▸ **Your instructions**: Look for the line containing "Instruction: Open expression" in the records below. Then output it and all the lines that follow, exactly and without any others.
________________________
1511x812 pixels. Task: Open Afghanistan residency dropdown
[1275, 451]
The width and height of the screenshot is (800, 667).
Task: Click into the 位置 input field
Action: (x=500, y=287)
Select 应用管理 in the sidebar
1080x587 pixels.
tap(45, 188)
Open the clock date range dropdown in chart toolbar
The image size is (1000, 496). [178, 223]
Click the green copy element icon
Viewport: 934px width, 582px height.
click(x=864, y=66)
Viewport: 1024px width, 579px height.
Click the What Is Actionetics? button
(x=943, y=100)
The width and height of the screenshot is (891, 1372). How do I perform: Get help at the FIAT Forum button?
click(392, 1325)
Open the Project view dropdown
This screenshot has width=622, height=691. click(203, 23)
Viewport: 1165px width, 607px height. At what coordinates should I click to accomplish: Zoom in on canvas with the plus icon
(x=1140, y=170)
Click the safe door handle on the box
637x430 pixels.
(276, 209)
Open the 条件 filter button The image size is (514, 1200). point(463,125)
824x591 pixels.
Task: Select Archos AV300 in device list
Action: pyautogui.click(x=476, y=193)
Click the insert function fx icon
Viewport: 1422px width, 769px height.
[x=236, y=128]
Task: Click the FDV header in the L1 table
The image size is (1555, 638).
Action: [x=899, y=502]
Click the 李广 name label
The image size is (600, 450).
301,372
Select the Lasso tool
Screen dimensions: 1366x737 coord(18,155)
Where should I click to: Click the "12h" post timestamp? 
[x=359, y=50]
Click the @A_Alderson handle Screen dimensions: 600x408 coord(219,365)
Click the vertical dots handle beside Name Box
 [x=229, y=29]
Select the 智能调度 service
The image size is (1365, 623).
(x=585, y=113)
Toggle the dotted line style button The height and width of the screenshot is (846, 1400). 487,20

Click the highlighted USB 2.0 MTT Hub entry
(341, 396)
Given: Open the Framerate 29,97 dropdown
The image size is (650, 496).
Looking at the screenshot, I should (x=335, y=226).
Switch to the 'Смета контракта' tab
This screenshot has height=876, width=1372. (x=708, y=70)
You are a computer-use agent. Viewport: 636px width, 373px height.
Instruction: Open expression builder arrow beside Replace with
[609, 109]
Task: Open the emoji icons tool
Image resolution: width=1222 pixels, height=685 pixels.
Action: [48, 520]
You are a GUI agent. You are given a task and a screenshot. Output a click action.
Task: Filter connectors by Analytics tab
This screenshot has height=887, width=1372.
________________________
▸ **Completed exercise**:
Instruction: Open expression builder arrow beside Replace with
[609, 109]
Task: Open the emoji icons tool
Image resolution: width=1222 pixels, height=685 pixels.
Action: [48, 520]
You are a GUI agent. You are given a task and a screenshot. Output a click action.
Task: Filter connectors by Analytics tab
This screenshot has height=887, width=1372.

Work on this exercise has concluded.